Friday, September 7, 2018

September 7: Susan Firer, "Relics," Counting Blessings

Relics

by:  Susan Firer

Not fountains, grottoes, or statuary, but pieces
of cloth, bone, wood, and hair touched
to other people or places was what
we found when we undressed you.  After
you died, we found a conniption of medals
shinier than the gem collection room in Chicago's
Field Museum.  Relics like soldier's decorations
pinned and blazing on your hospital gowns, tulip
green scapulars clamped to the buzzer that called
your nurse.  Stuffed in your purse:  pieces of uncooked
spaghetti-colored palm touched to the Holy Cross,
a chip of St. Catherine's bone sealed
& filigreed in metal; a piece of bicycle
blue cloth blessed by the pope & sealed in plastic;
a silver Saint Christopher medal touched
by Padre Pio; a Saint Jude medal.
That late afternoon relics rained deep
as the voice of Bishop Sheen
whose recordings of the rosary you'd played
us to sleep with when we were your baby girls.

______________________

I've been thinking a lot about blessings, in all their forms, a lot recently.  I grew up in a very Catholic house, one where we said grace before every meal, knelt down and recited the rosary every night as a family.  Mass every weekend--Saturday night or Sunday morning.  Blessings seemed as real and concrete as Fruit Loops and The Six Million Dollar Man.

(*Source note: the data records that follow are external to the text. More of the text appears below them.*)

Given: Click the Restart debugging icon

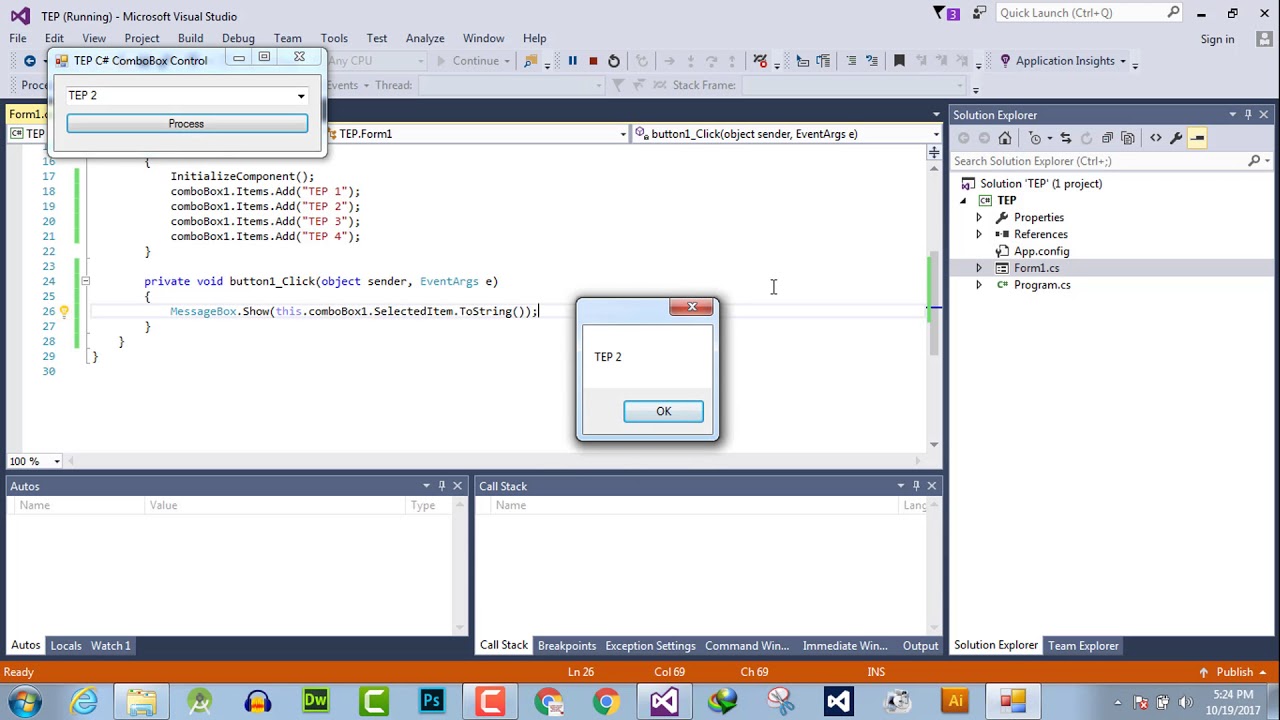Looking at the screenshot, I should pos(614,61).
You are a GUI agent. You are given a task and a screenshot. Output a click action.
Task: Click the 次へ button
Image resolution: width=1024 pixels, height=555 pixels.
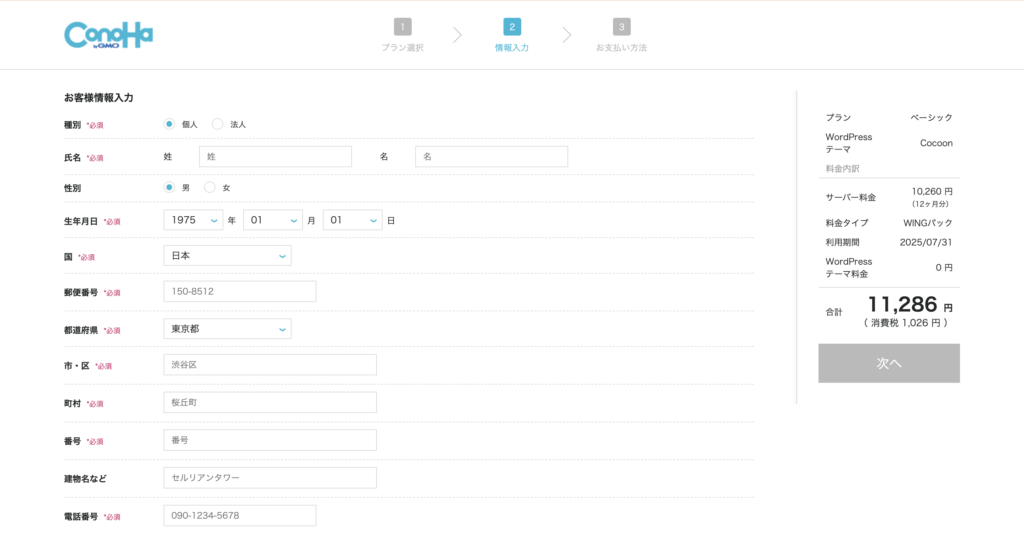[888, 363]
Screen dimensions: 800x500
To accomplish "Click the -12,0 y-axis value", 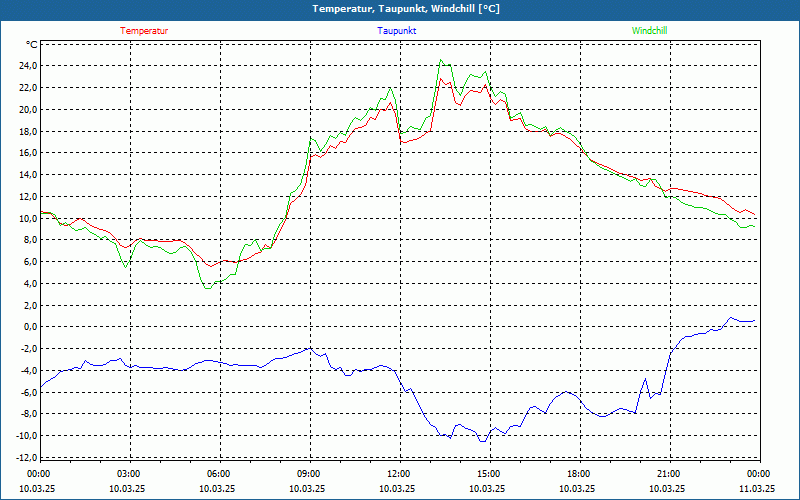I will tap(22, 458).
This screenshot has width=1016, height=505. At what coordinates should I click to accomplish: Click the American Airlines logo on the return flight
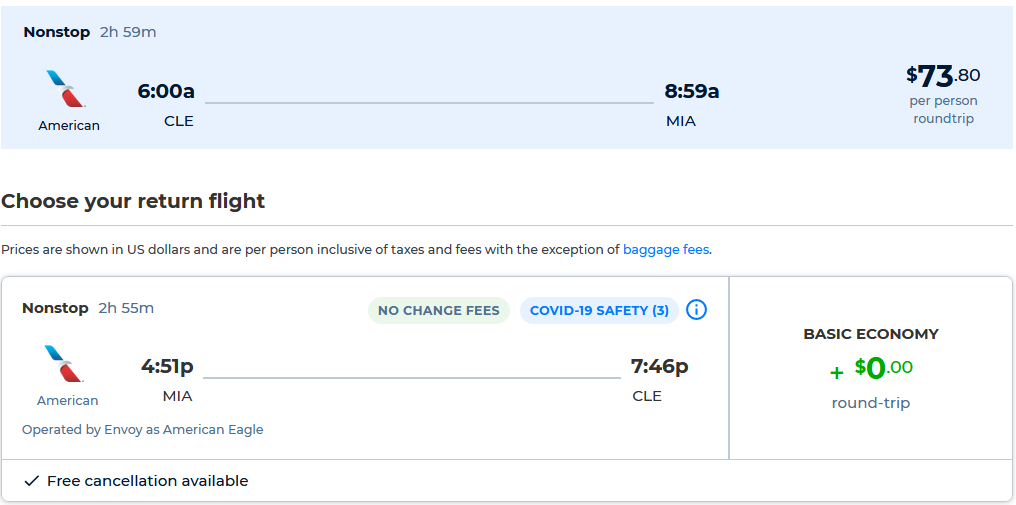(x=66, y=364)
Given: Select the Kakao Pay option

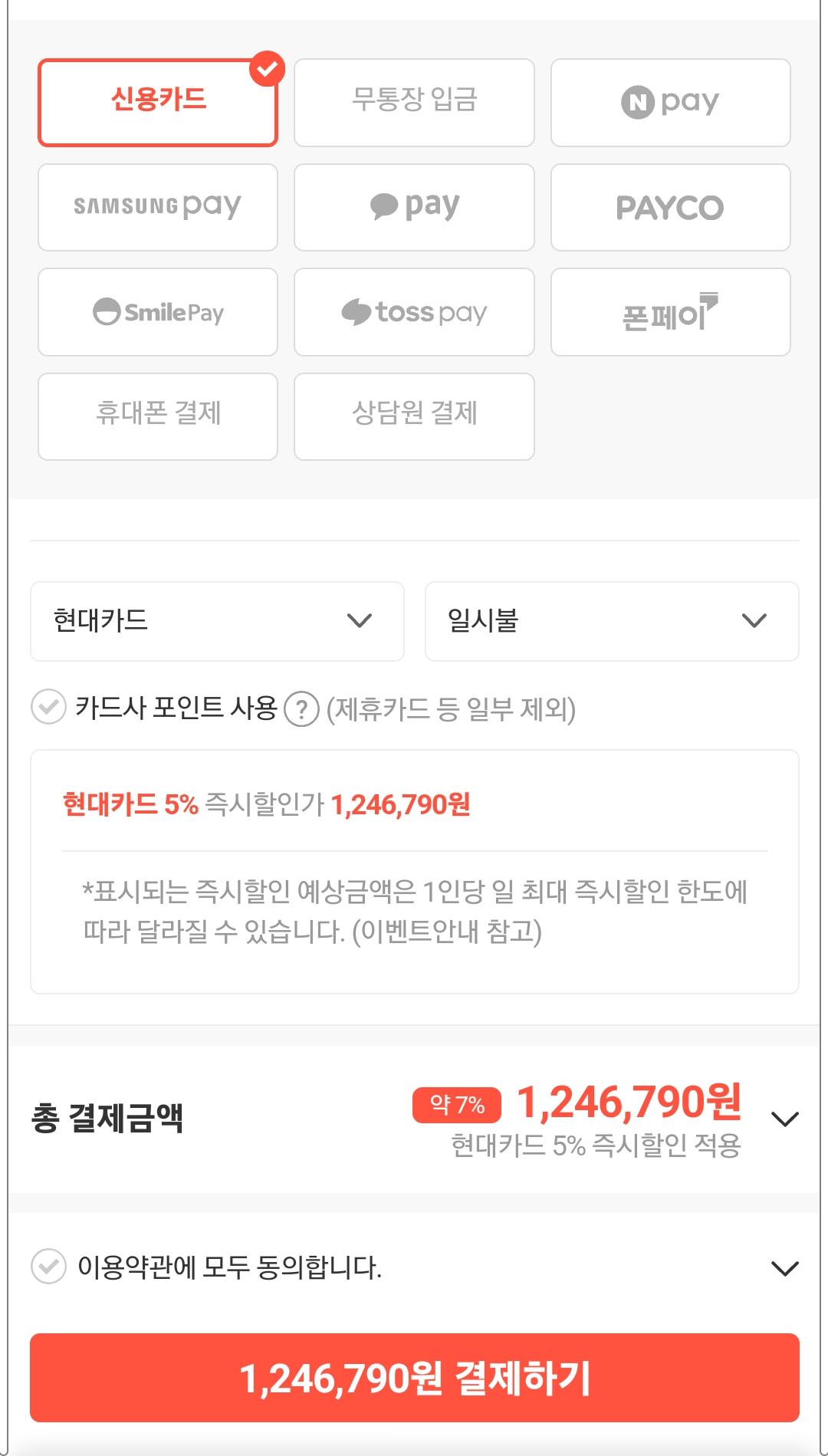Looking at the screenshot, I should click(413, 207).
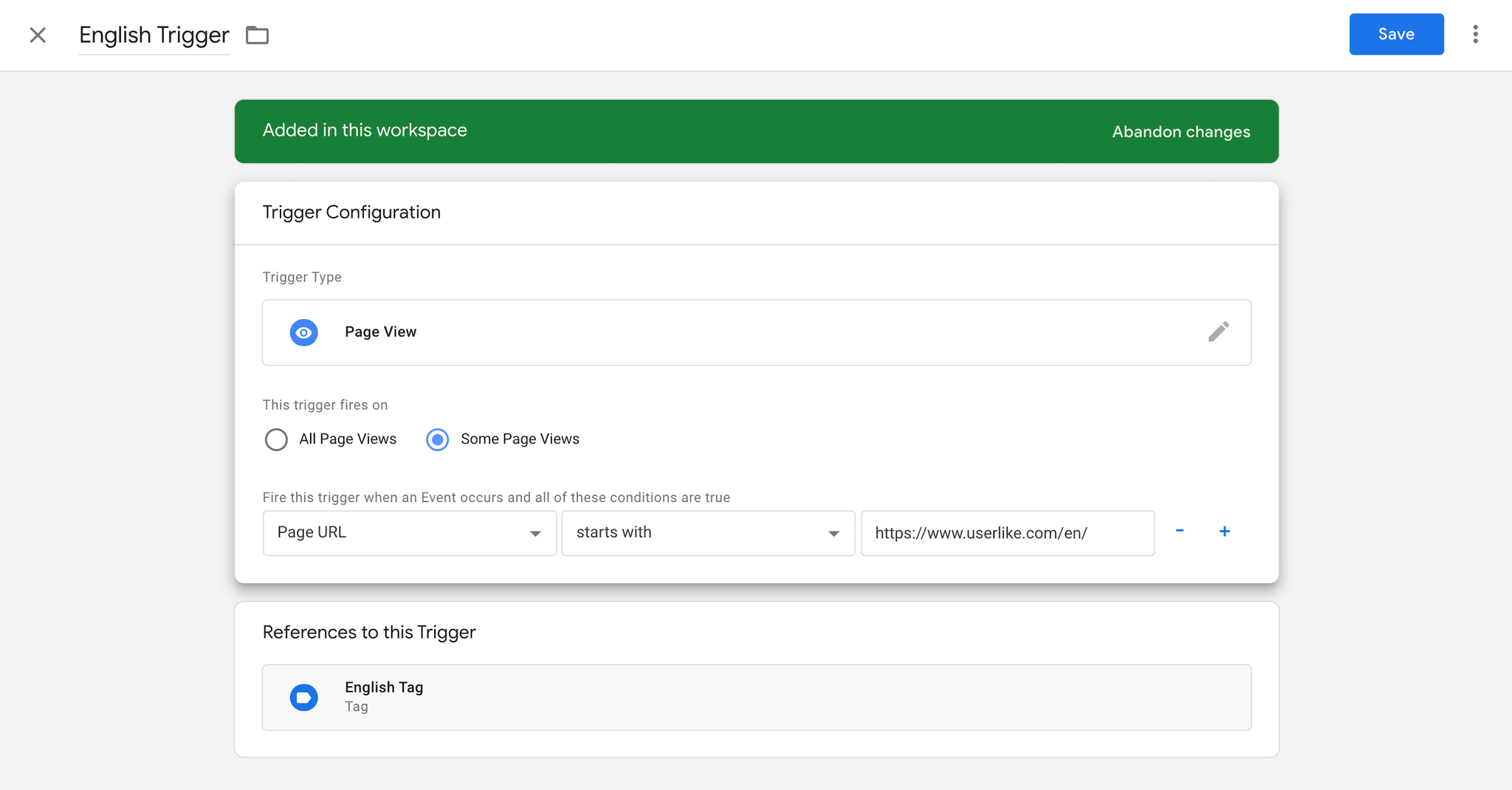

As an adult, I try to count my blessings when I face challenges.  Try to remind myself of all the good in my life.  I've been doing that a lot these last few weeks.  Listen to the sound of rain on the roof.  Smell the fresh-cut lawn.  Hold my daughter and son a little longer when they come to kiss me goodnight.

Saint Marty's life is a reliquary of grace.